# Dataset records
## Begin

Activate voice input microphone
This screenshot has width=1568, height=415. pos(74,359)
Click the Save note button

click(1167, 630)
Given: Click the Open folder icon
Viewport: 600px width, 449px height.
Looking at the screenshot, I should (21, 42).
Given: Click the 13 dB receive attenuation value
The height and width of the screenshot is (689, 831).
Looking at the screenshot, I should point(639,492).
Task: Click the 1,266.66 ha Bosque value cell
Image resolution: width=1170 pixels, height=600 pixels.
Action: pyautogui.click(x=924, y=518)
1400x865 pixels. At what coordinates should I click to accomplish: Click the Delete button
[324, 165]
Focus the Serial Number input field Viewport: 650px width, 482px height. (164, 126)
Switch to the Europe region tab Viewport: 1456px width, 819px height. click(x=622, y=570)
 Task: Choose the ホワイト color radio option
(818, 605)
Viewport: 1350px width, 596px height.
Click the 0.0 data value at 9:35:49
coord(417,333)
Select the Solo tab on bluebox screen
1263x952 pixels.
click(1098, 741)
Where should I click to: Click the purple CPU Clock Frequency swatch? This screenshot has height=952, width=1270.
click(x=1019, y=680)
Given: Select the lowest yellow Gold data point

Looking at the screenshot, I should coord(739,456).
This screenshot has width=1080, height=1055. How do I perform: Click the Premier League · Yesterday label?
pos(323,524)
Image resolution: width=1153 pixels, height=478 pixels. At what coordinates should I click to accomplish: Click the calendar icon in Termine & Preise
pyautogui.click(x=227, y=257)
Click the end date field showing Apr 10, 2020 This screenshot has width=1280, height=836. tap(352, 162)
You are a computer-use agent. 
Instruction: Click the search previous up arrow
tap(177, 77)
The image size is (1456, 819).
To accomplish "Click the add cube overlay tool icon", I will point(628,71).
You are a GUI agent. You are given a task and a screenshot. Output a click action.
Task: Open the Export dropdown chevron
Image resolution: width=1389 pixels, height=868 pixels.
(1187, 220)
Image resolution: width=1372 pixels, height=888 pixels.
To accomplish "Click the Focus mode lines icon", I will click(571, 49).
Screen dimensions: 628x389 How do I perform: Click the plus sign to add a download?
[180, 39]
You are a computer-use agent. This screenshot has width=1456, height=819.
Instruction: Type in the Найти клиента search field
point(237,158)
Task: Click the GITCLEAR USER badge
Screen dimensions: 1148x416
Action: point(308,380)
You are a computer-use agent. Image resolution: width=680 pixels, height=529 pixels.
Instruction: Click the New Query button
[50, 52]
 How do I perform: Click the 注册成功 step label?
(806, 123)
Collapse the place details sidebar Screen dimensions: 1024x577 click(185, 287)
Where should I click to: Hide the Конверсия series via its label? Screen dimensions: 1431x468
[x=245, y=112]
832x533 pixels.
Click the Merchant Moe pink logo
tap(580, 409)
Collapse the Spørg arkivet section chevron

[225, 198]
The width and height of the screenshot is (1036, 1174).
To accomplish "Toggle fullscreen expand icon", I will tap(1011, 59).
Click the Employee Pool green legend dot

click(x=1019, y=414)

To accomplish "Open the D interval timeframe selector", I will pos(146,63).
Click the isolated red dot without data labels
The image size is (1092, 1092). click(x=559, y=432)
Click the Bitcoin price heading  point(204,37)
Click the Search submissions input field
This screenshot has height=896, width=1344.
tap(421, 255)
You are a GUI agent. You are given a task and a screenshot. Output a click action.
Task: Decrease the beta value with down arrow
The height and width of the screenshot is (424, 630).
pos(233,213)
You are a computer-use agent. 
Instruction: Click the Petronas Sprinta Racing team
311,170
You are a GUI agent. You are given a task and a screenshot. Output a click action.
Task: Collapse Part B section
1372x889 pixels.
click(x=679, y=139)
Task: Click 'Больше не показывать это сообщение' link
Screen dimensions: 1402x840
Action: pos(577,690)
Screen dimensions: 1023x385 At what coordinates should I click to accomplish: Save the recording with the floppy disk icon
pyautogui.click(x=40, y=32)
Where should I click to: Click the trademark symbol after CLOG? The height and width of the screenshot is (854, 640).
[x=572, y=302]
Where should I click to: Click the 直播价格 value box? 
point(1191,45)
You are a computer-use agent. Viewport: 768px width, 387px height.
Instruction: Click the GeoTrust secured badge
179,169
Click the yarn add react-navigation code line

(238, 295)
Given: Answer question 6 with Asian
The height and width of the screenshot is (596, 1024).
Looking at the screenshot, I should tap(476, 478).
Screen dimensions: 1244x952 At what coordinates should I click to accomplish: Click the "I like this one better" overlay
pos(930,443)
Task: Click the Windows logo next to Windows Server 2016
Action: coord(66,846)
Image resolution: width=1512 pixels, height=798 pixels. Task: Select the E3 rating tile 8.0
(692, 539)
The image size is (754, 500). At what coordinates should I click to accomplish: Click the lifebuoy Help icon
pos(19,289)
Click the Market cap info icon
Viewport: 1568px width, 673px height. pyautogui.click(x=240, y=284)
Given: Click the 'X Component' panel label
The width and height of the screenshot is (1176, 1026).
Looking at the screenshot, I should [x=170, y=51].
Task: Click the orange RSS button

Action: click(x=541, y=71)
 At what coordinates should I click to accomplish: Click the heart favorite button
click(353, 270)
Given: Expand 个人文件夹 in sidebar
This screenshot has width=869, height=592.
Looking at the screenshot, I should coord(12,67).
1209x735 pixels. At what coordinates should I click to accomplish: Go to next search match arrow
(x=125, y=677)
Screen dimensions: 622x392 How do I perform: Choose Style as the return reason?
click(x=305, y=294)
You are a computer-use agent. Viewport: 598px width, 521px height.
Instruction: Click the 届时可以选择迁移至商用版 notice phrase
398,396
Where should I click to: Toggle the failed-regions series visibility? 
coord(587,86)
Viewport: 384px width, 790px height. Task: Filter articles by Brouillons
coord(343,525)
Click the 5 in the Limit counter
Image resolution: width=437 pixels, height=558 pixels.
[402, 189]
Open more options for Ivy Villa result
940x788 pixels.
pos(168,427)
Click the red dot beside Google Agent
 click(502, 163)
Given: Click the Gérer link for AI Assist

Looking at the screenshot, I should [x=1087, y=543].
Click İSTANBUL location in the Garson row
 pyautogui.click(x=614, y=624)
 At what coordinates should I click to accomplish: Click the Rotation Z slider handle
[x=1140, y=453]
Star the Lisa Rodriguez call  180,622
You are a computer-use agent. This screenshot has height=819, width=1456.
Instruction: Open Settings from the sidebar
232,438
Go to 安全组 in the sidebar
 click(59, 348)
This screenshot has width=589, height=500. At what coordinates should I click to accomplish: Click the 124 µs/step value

## End

# TASK STATEMENT
State how many lines of the material above contain the string "field", counting only case-exact matches, and give the number alone.

# RESULT
4